[TASK PROMPT] Print all of the data below exactly as it appears, leaving out every image.

[DATA PROVIDED]
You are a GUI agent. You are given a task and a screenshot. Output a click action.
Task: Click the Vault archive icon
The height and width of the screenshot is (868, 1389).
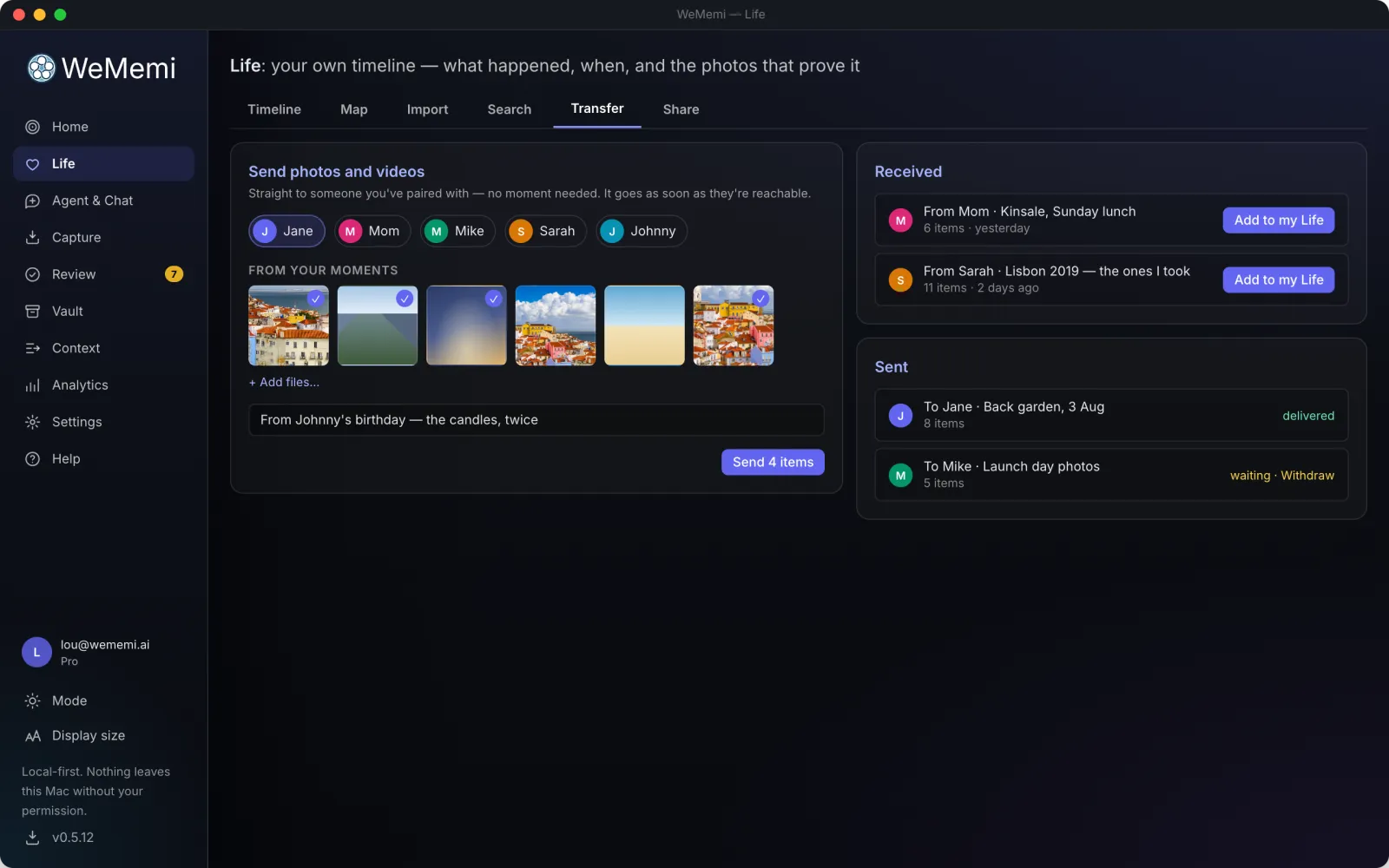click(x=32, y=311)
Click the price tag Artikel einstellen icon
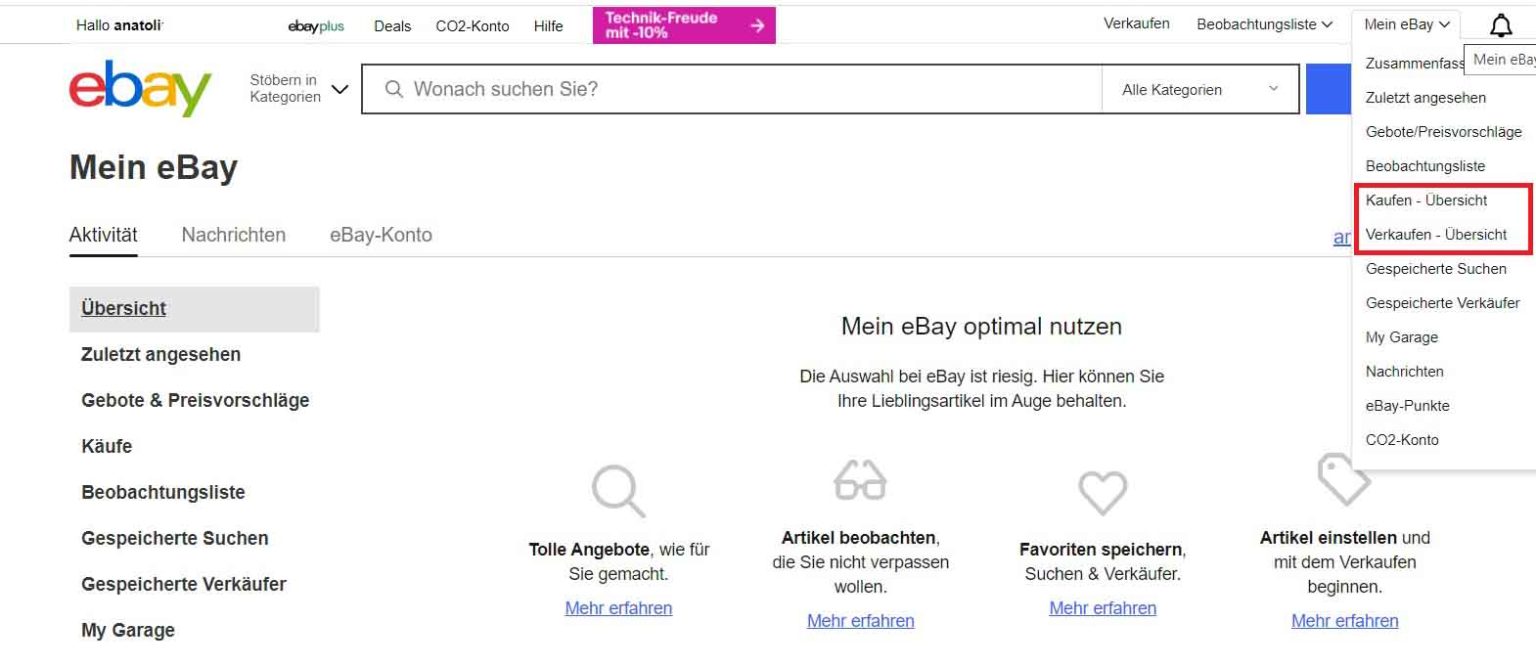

[ANSWER SPACE]
You are a GUI agent. You are given a task and a screenshot. Output a click action.
Task: Click the Vault archive icon
The height and width of the screenshot is (868, 1389).
click(x=32, y=311)
Click the price tag Artikel einstellen icon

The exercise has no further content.